• Document section
______

- Directed by: Benoît Pilon
- Written by: Benoît Pilon
- Produced by: Robert Lacerte Bernadette Payeur
- Starring: Marie-Josée Croze François Papineau Natar Ungalaaq
- Cinematography: Michel La Veaux
- Edited by: Richard Comeau
- Music by: Robert Marcel Lepage
- Production company: ACPAV
- Distributed by: Seville International
- Release dates: October 1, 2016 (Hamburg Film Festival); October 11, 2016 (Mill Valley Film Festival); March 10, 2017 (Canada);
- Running time: 102 minutes
- Country: Canada
- Languages: French Inuktitut English
- Budget: $4.5 million

= Iqaluit (film) =

Iqaluit is a 2016 Canadian drama film directed and written by Benoît Pilon and starring Marie-Josée Croze, François Papineau and Natar Ungalaaq. The film was shot in Iqaluit, Nunavut, which provided its title. It is about a Quebec woman (Croze) who travels to Northern Canada after her husband (Papineau) is seriously injured. She uncovers the secret relationships he had with the Inuit community, and becomes acquainted with an Inuk man (Ungalaaq) struggling with a related family crisis.

Pilon conceived of the story and planned the execution for years, though the travel and shooting conditions provided challenges. The film screened in a few film festivals before a general release. Iqaluit received some positive coverage in the Quebec press and favorable reactions from Nunavut viewers.

==Plot==
Gilles is a French Canadian working in Nunavut while his wife, Carmen, lives in Montreal and leads a career in marketing. Word reaches Carmen that Gilles has suffered a head injury, and she travels north for the first time to see him. She has never been to the north to visit Gilles at work. At the hospital, she sees him die, and the authorities plan an autopsy since the cause of death is uncertain. Carmen meets with the RCMP and learns that they are not actively investigating Gilles' death. Although she was planning to leave Iqaluit with her husband's body she changes her mind and decides to stay. Carmen meets an Inuk man, Noah, who worked with Gilles and regarded him as a good friend. While packing her husband's belongings she finds that Gilles had accumulated a collection of carvings.

______

• Extracted data
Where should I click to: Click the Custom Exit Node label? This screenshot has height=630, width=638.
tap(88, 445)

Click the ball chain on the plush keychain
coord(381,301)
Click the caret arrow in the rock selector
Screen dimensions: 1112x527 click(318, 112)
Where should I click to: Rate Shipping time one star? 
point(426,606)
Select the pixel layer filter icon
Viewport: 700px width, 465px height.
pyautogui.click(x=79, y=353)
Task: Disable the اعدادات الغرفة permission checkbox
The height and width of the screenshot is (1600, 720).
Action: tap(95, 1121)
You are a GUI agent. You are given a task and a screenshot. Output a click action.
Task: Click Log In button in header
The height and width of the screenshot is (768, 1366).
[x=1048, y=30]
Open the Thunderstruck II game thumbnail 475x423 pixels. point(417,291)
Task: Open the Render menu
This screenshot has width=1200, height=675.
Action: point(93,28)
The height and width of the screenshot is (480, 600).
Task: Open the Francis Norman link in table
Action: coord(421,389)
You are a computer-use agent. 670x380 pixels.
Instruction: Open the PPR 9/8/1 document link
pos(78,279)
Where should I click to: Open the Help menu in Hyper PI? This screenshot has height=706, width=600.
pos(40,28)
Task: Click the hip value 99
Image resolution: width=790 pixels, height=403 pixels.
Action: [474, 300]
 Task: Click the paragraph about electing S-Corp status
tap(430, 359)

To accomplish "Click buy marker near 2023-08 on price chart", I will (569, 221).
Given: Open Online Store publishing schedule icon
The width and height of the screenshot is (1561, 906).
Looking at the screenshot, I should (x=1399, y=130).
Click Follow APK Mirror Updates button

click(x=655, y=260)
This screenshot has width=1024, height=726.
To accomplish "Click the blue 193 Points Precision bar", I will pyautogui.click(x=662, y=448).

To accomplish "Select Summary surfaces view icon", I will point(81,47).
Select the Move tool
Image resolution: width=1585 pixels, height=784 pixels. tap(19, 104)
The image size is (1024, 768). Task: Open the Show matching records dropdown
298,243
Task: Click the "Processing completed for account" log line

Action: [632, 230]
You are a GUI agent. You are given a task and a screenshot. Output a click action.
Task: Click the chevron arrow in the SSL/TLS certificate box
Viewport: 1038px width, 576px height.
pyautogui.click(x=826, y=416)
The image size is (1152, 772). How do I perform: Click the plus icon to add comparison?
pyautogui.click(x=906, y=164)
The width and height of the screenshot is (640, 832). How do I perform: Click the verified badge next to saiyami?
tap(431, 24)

______

• Work task 1
In the article on the film Iqaluit, what was the film's budget?
• Work task 2
Continue the article on the film Iqaluit, starting after its last sentence.
The material is not needed for this.

• Expected output 1
$4.5 million

• Expected output 2
Carmen notices Noah's 20-year-old niece Ani, and his grown son Dany, and discovers Gilles had an affair with Ani. They had a son, Simigaq, though Carmen and Gilles never had any children. The affair ended after the birth of the child, with Gilles offering financial support and buying Noah's carvings to help the family. Carmen confides in Noah at the local bar, with Noah explaining he adopted Ani to rescue her from her abusive father. Carmen expresses her sorrow and anger at Gilles, after which Noah takes her to a remote fishing site. There, he sets up a tent and fishes, but admits he has little knowledge of Inuit hunting customs, as he was placed in a residential school as a boy. Noah's family arrive at the site in a state of panic, telling him Dany has abducted Ani and Simigaq, and gone into the wilderness, armed with a rifle. Wary of involving the RCMP, Noah believes he can reason with Dany, and Carmen insists on accompanying him.

When Noah and Carmen find Dany and Ani, Dany asserts he can live on the land and evade the authorities. Carmen asks him what he did to Gilles. Dany replies that Gilles' death was an accident, but the police would never believe him. As the situation begins to de-escalate, Carmen speaks to Ani, who witnessed Gilles' death. Dany was pressing Gilles for money before accusing him and other whites of coming to the Arctic and seducing local women, including Ani. The argument led to shoving, during which Gilles tripped and fell over a cliff. After the situation with Dany is defused, the group takes their two boats back to the mainland, with Carmen asking Ani if Simigaq will ever know about Gilles. Ani replies she and everyone in the community will tell Simigaq about Gilles.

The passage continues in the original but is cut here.